> What is needed:
An exact transcription of every record is needed.

Data in this exercise Start Marker

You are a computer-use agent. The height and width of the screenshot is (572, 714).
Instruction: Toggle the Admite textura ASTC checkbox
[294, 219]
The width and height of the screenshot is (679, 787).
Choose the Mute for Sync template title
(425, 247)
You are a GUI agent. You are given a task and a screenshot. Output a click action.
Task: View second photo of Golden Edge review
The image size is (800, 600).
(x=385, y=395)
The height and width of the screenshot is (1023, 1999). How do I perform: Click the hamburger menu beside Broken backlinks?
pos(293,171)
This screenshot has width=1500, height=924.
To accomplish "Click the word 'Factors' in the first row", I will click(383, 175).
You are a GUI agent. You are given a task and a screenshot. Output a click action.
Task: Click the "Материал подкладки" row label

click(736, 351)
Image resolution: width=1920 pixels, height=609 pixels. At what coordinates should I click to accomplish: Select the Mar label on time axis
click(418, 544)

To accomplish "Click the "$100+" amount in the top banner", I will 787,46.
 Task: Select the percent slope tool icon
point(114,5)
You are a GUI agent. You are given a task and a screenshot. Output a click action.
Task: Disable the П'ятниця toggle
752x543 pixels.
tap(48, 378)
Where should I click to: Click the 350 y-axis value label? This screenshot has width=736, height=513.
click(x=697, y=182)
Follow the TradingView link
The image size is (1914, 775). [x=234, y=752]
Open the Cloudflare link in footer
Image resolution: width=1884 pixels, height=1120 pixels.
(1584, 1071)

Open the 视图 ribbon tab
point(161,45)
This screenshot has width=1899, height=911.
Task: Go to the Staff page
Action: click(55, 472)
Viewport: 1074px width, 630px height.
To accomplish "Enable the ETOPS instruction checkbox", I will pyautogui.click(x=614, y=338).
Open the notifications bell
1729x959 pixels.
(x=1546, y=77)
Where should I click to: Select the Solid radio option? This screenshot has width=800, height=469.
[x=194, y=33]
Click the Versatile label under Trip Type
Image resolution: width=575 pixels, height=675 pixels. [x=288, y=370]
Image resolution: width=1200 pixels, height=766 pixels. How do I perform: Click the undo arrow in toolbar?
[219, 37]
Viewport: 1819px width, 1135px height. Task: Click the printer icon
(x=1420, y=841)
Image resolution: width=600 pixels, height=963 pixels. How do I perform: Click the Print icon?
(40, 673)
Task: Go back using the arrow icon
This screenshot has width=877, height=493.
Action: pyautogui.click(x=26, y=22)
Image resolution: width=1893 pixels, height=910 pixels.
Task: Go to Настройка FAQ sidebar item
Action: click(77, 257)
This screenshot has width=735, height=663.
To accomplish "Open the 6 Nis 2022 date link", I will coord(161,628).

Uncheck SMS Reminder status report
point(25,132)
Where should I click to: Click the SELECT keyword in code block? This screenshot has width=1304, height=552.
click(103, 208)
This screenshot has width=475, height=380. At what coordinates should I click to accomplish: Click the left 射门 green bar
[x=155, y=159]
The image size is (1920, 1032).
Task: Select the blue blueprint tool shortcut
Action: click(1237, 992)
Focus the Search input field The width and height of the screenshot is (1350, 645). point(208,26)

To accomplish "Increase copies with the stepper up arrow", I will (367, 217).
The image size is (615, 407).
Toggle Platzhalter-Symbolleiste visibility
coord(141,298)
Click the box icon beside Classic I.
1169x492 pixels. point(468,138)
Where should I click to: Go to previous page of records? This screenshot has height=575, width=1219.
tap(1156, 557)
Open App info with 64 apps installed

Data in this exercise End Marker

> Finished exercise:
You are a computer-use agent. The height and width of the screenshot is (572, 714).
Instruction: Toggle the Admite textura ASTC checkbox
[294, 219]
The width and height of the screenshot is (679, 787).
Choose the Mute for Sync template title
(425, 247)
You are a GUI agent. You are given a task and a screenshot. Output a click action.
Task: View second photo of Golden Edge review
The image size is (800, 600).
(x=385, y=395)
The height and width of the screenshot is (1023, 1999). How do I perform: Click the hamburger menu beside Broken backlinks?
pos(293,171)
This screenshot has width=1500, height=924.
To accomplish "Click the word 'Factors' in the first row", I will click(383, 175).
You are a GUI agent. You are given a task and a screenshot. Output a click action.
Task: Click the "Материал подкладки" row label

click(736, 351)
Image resolution: width=1920 pixels, height=609 pixels. At what coordinates should I click to accomplish: Select the Mar label on time axis
click(418, 544)

To accomplish "Click the "$100+" amount in the top banner", I will 787,46.
 Task: Select the percent slope tool icon
point(114,5)
You are a GUI agent. You are given a task and a screenshot. Output a click action.
Task: Disable the П'ятниця toggle
752x543 pixels.
tap(48, 378)
Where should I click to: Click the 350 y-axis value label? This screenshot has width=736, height=513.
click(x=697, y=182)
Follow the TradingView link
The image size is (1914, 775). [x=234, y=752]
Open the Cloudflare link in footer
Image resolution: width=1884 pixels, height=1120 pixels.
(1584, 1071)

Open the 视图 ribbon tab
point(161,45)
This screenshot has width=1899, height=911.
Task: Go to the Staff page
Action: click(55, 472)
Viewport: 1074px width, 630px height.
To accomplish "Enable the ETOPS instruction checkbox", I will pyautogui.click(x=614, y=338).
Open the notifications bell
1729x959 pixels.
(x=1546, y=77)
Where should I click to: Select the Solid radio option? This screenshot has width=800, height=469.
[x=194, y=33]
Click the Versatile label under Trip Type
Image resolution: width=575 pixels, height=675 pixels. [x=288, y=370]
Image resolution: width=1200 pixels, height=766 pixels. How do I perform: Click the undo arrow in toolbar?
[219, 37]
Viewport: 1819px width, 1135px height. Task: Click the printer icon
(x=1420, y=841)
Image resolution: width=600 pixels, height=963 pixels. How do I perform: Click the Print icon?
(40, 673)
Task: Go back using the arrow icon
This screenshot has width=877, height=493.
Action: pyautogui.click(x=26, y=22)
Image resolution: width=1893 pixels, height=910 pixels.
Task: Go to Настройка FAQ sidebar item
Action: click(77, 257)
This screenshot has width=735, height=663.
To accomplish "Open the 6 Nis 2022 date link", I will coord(161,628).

Uncheck SMS Reminder status report
point(25,132)
Where should I click to: Click the SELECT keyword in code block? This screenshot has width=1304, height=552.
click(103, 208)
This screenshot has width=475, height=380. At what coordinates should I click to accomplish: Click the left 射门 green bar
[x=155, y=159]
The image size is (1920, 1032).
Task: Select the blue blueprint tool shortcut
Action: click(1237, 992)
Focus the Search input field The width and height of the screenshot is (1350, 645). point(208,26)

To accomplish "Increase copies with the stepper up arrow", I will (367, 217).
The image size is (615, 407).
Toggle Platzhalter-Symbolleiste visibility
coord(141,298)
Click the box icon beside Classic I.
1169x492 pixels. point(468,138)
Where should I click to: Go to previous page of records? This screenshot has height=575, width=1219.
tap(1156, 557)
Open App info with 64 apps installed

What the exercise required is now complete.